Exercise: Convert the data that opens with the line containing "You are a computer-use agent. Screen dimensions: 1482x812" and closes with the line containing "Go to previous" into a two-column CSV with the headers input and output. Give one row for each text and its answer, with each value in a single quoted field and line breaks replaced by spaces.

— BEGIN —

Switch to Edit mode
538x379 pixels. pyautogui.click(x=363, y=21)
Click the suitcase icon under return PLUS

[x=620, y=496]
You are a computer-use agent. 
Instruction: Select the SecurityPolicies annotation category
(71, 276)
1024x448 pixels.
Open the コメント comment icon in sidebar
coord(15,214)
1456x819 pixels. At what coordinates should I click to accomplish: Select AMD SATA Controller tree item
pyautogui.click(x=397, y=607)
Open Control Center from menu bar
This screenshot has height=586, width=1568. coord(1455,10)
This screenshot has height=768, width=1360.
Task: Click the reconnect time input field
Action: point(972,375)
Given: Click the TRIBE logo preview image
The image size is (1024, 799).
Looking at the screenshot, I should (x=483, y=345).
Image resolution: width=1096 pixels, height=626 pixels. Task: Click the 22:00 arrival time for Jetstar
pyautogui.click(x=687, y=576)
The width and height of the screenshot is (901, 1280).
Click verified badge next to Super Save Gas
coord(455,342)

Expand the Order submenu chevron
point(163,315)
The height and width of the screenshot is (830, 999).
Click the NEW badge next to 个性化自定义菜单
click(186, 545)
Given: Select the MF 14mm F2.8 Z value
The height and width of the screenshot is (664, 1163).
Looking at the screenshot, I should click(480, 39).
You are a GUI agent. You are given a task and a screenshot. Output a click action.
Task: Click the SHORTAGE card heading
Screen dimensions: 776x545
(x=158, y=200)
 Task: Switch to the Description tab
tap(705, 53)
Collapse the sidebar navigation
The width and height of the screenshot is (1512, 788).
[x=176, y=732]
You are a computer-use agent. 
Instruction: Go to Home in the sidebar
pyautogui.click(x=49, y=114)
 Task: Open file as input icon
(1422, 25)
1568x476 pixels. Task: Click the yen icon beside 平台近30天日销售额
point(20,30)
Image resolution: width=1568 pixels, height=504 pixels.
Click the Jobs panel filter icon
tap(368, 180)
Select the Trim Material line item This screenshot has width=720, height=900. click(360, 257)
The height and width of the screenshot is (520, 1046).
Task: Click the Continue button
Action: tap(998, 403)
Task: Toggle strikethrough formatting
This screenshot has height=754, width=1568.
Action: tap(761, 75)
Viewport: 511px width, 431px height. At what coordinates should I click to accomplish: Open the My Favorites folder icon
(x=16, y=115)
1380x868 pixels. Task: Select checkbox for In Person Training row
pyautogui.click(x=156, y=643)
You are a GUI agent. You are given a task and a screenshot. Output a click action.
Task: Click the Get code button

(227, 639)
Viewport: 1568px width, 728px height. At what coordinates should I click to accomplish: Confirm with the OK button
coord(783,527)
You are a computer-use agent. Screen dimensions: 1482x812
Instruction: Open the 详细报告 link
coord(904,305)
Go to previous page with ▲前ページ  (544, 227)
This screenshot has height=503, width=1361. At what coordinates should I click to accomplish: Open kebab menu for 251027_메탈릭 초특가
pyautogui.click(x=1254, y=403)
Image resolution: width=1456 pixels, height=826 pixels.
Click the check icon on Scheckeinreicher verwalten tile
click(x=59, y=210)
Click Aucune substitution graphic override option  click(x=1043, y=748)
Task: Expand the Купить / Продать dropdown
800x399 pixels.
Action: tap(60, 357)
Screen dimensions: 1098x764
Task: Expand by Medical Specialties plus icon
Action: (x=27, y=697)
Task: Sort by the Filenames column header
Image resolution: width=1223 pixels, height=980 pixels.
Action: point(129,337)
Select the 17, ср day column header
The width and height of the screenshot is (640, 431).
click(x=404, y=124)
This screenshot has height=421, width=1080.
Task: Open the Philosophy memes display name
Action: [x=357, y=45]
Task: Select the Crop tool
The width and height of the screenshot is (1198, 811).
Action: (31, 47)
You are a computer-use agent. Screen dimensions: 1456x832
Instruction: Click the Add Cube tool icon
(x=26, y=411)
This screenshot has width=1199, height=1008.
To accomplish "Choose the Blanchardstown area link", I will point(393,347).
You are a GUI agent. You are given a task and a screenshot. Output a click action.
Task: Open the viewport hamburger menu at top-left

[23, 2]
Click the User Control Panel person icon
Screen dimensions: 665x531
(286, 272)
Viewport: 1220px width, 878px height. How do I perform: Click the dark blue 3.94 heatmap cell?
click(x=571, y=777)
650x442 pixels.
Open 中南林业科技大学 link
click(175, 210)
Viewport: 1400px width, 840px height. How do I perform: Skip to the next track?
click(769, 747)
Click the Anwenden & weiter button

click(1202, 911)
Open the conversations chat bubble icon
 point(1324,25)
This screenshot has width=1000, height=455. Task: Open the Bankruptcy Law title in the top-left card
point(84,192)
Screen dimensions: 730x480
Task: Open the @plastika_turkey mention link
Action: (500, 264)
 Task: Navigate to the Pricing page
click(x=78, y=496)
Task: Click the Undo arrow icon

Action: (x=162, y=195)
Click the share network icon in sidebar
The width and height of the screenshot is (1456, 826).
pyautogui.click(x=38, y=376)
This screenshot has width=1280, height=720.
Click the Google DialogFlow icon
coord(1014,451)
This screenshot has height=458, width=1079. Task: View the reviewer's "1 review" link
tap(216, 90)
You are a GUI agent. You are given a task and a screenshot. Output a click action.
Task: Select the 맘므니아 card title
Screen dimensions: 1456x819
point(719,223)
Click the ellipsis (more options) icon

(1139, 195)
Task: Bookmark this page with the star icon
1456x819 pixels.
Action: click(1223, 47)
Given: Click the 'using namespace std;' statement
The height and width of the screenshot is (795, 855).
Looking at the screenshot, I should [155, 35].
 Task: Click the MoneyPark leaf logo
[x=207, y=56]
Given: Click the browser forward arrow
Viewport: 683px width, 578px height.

— END —

Reply:
input,output
"You are a computer-use agent. Screen dimensions: 1482x812 Instruction: Open the 详细报告 link","coord(904,305)"
"Go to previous page with ▲前ページ","(544, 227)"